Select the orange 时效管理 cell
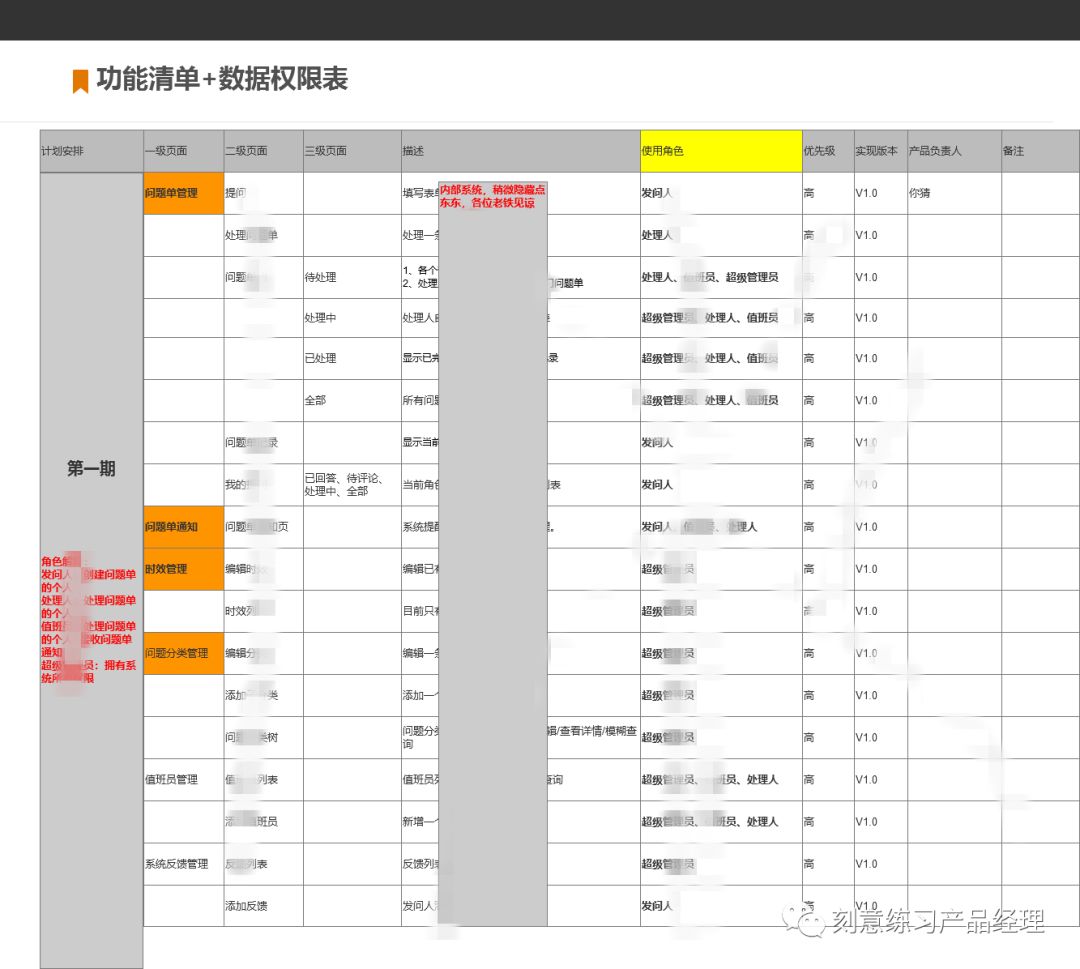Viewport: 1080px width, 969px height. [x=181, y=568]
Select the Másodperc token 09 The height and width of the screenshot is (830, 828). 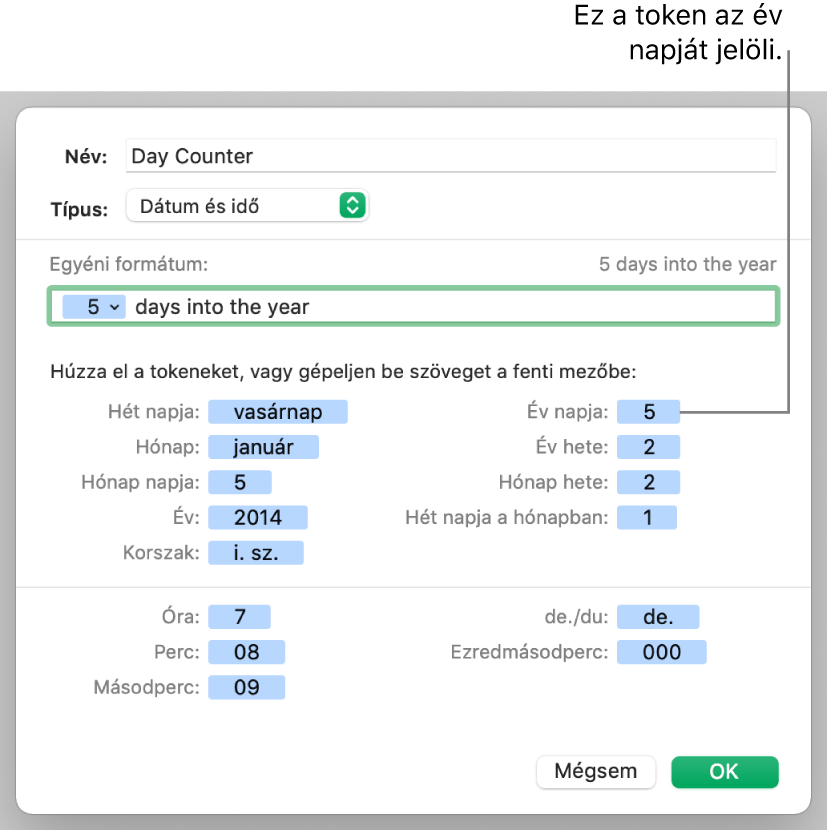tap(247, 687)
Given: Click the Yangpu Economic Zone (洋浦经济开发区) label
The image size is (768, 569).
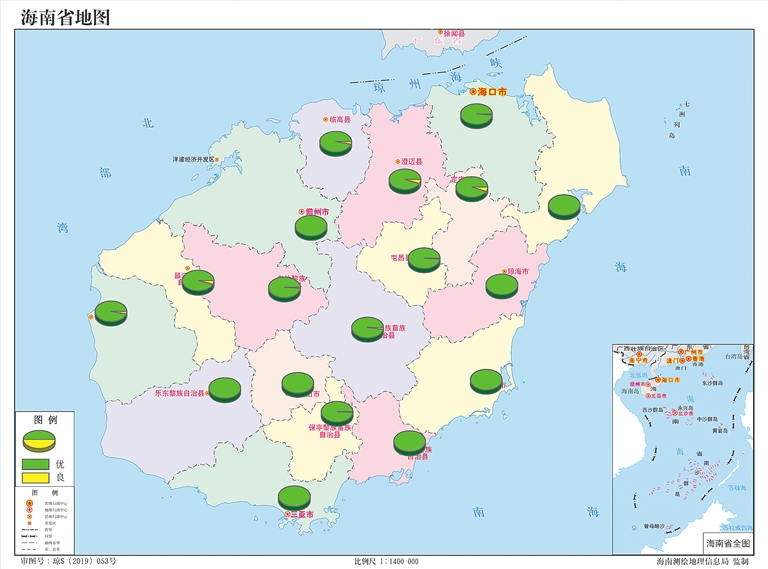Looking at the screenshot, I should pos(195,159).
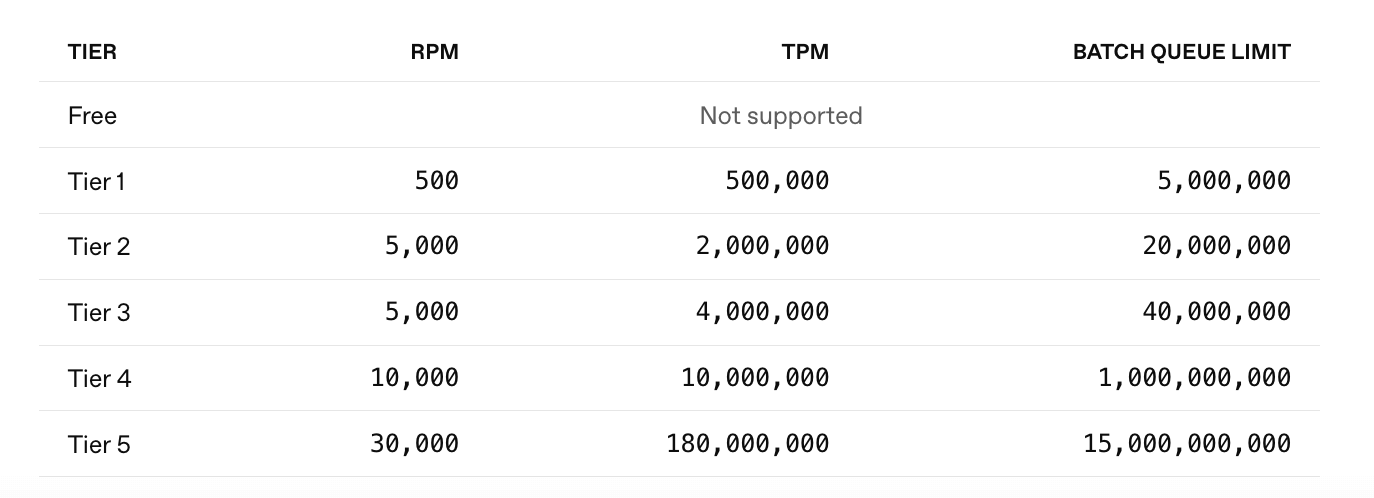The width and height of the screenshot is (1374, 498).
Task: Click Tier 3 batch limit 40,000,000
Action: [1216, 313]
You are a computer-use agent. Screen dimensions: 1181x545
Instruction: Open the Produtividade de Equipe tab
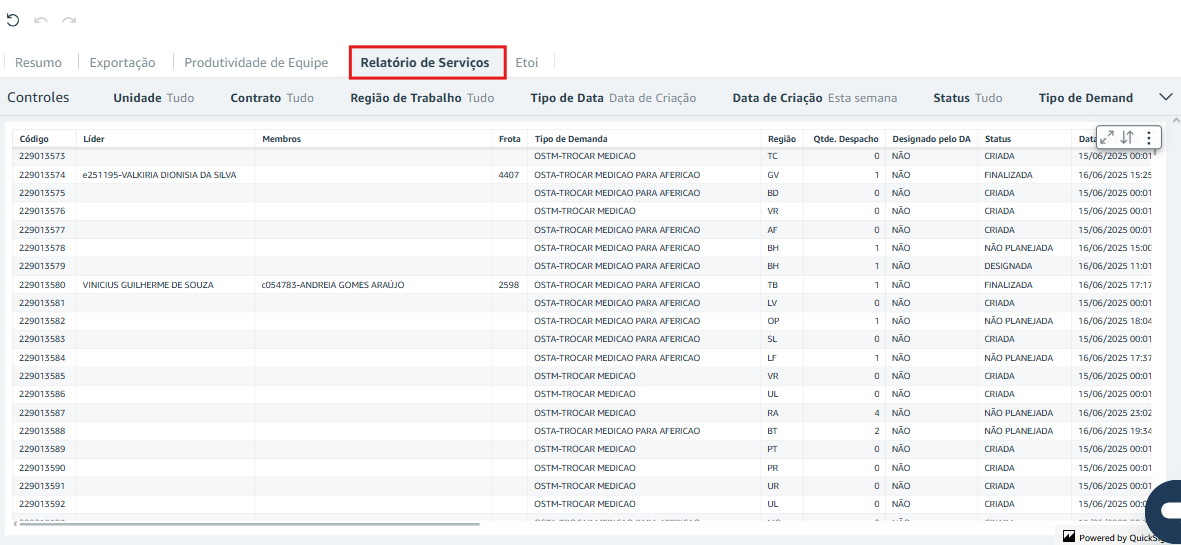(x=256, y=62)
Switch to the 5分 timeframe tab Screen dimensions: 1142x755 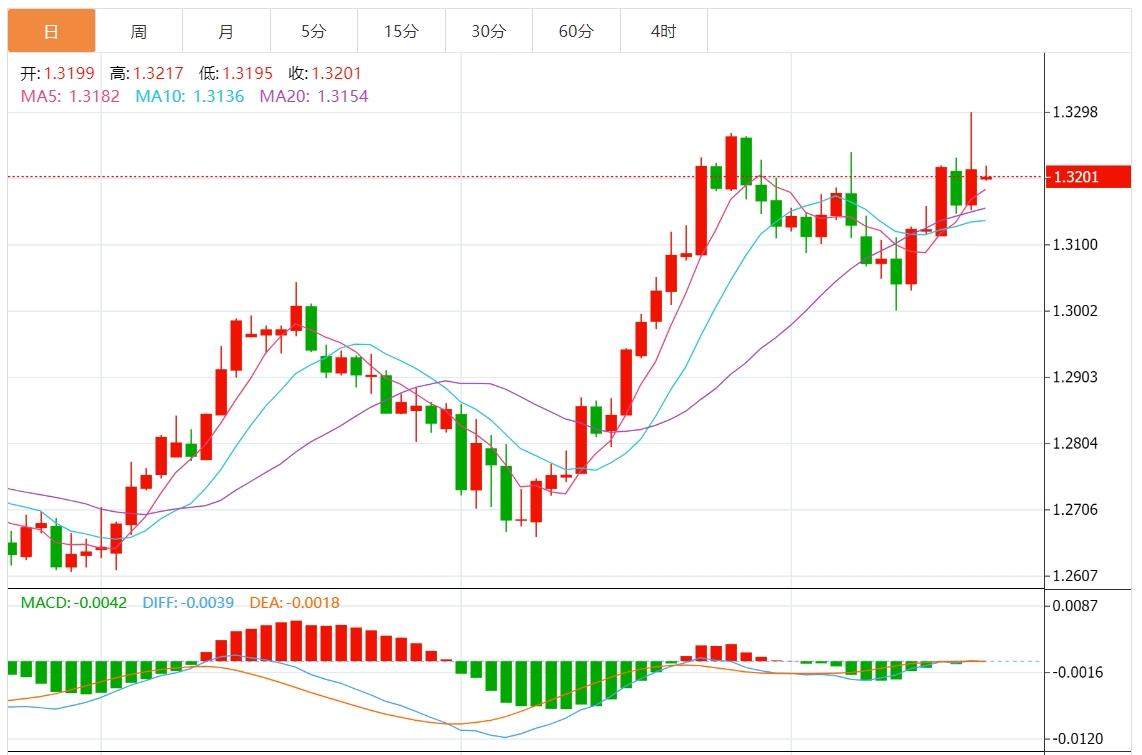pos(313,31)
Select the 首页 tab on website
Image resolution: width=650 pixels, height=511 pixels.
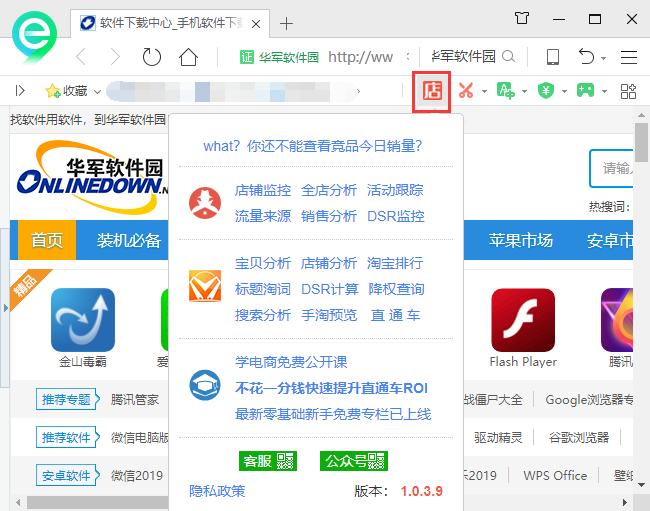point(47,240)
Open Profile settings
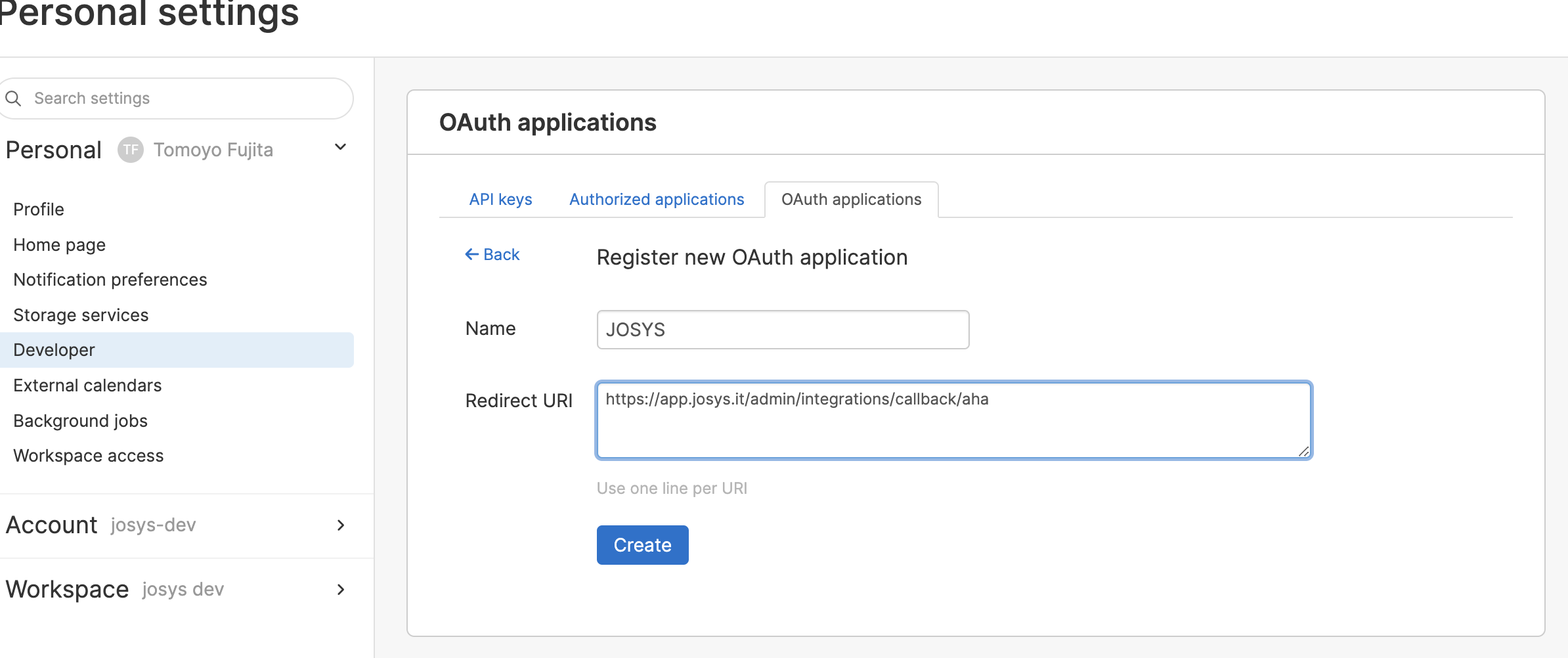Image resolution: width=1568 pixels, height=658 pixels. 39,209

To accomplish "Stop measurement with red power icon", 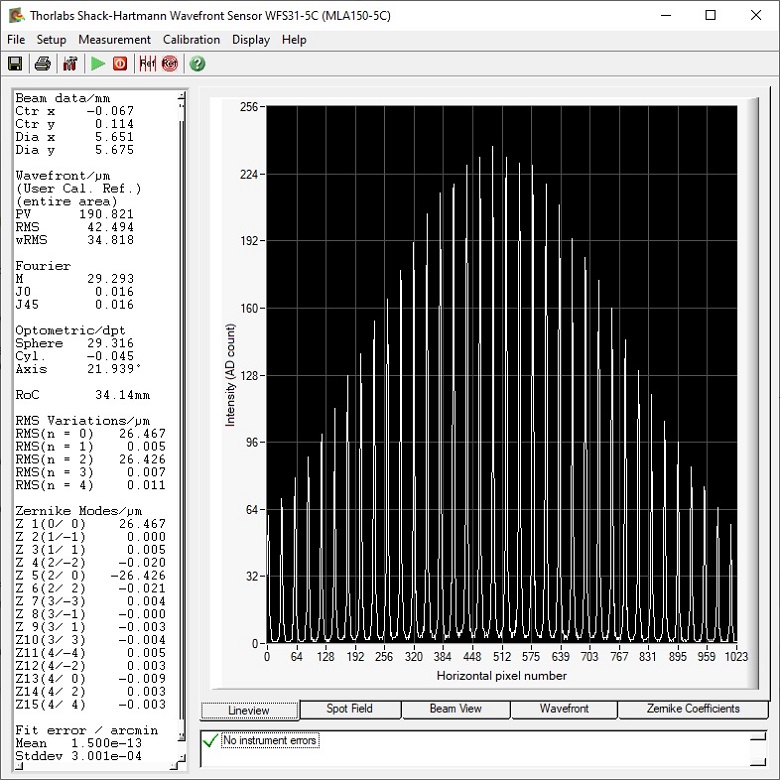I will tap(120, 64).
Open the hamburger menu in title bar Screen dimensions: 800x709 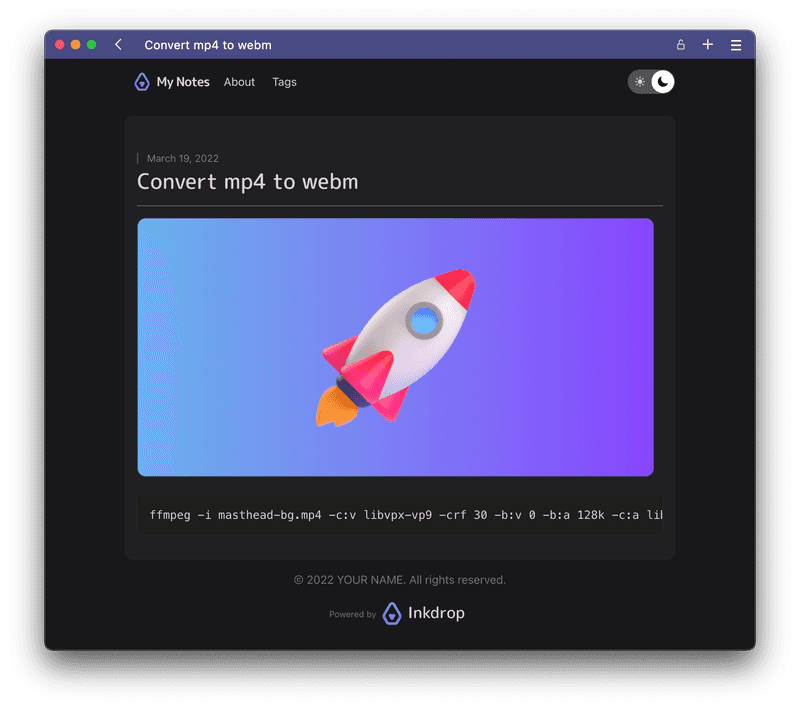[736, 45]
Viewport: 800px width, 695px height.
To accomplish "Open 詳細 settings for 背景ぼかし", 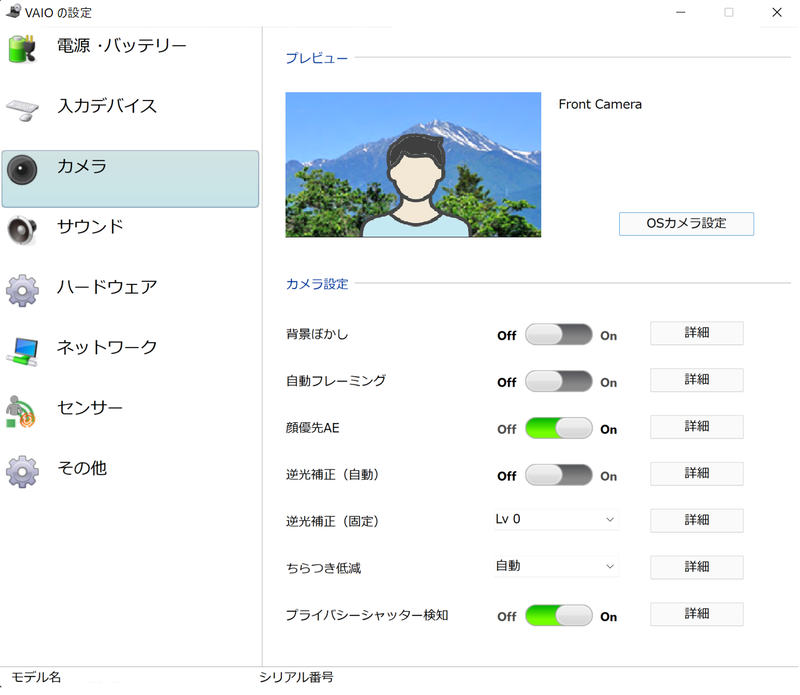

──────────────────────────────

- **EXERCISE DIRECTIONS**
What is needed here is an exact copy of the lines from the line containing "Viewport: 800px width, 695px height." through the end of the records, with every picture left out.

- **SOLUTION TO THE EXERCISE**
Viewport: 800px width, 695px height.
To accomplish "Open 詳細 settings for 背景ぼかし", 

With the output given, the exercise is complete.